WHAT THIS TASK INVOLVES:
In the film summary below, who wrote the music for The Ship of Monsters?

SELECTED EXTRACT:
- Directed by: Rogelio A. González
- Written by: Alfredo Varela, Jr. (adaptation)
- Story by: José María Fernández Unsáin
- Produced by: Jesús Sotomayor Martínez
- Starring: Eulalio González «Piporro» Ana Bertha Lepe Lorena Velázquez Consuelo Frank
- Cinematography: Raúl Martínez Solares
- Edited by: Carlos Savage
- Music by: Sergio Guerrero
- Production company: Producciones Sotomayor
- Release date: 22 January 1960 (Mexico City);
- Running time: 81 minutes
- Country: Mexico
- Language: Spanish

= The Ship of Monsters =

The Ship of Monsters (La nave de los monstruos) is a 1960 Mexican comic science fiction film produced by Jesús Sotomayor Martínez, directed by Rogelio A. González and starred Eulalio González «Piporro», Ana Bertha Lepe, Lorena Velázquez and Consuelo Frank. The screenplay, by Alfredo Varela, Jr., was based on a story by José María Fernández Unsáin.

INFORMATION SUPPLIED:
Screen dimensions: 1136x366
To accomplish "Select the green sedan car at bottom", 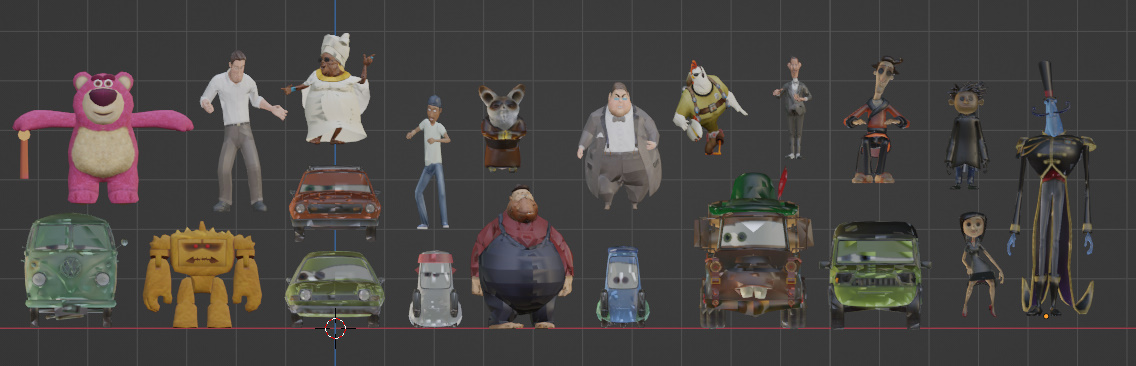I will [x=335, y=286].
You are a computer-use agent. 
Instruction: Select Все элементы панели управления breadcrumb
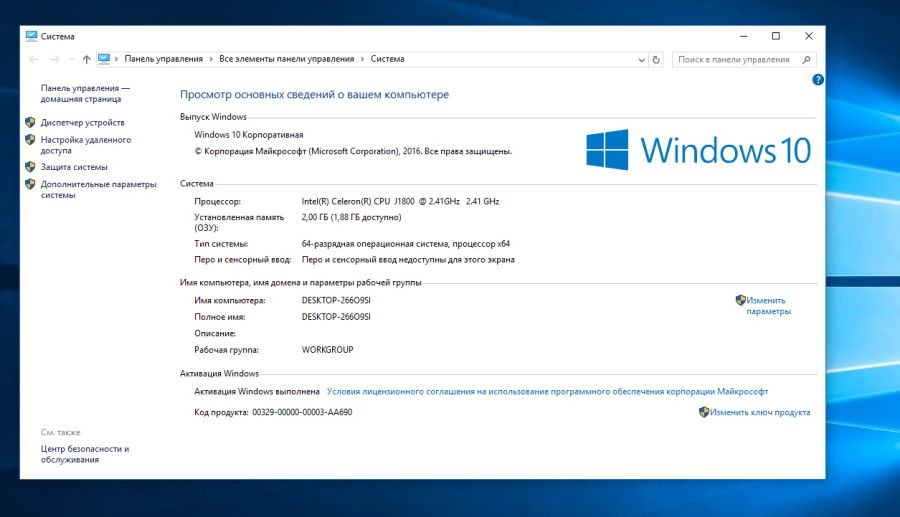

PROBLEM SOLUTION:
Sergio Guerrero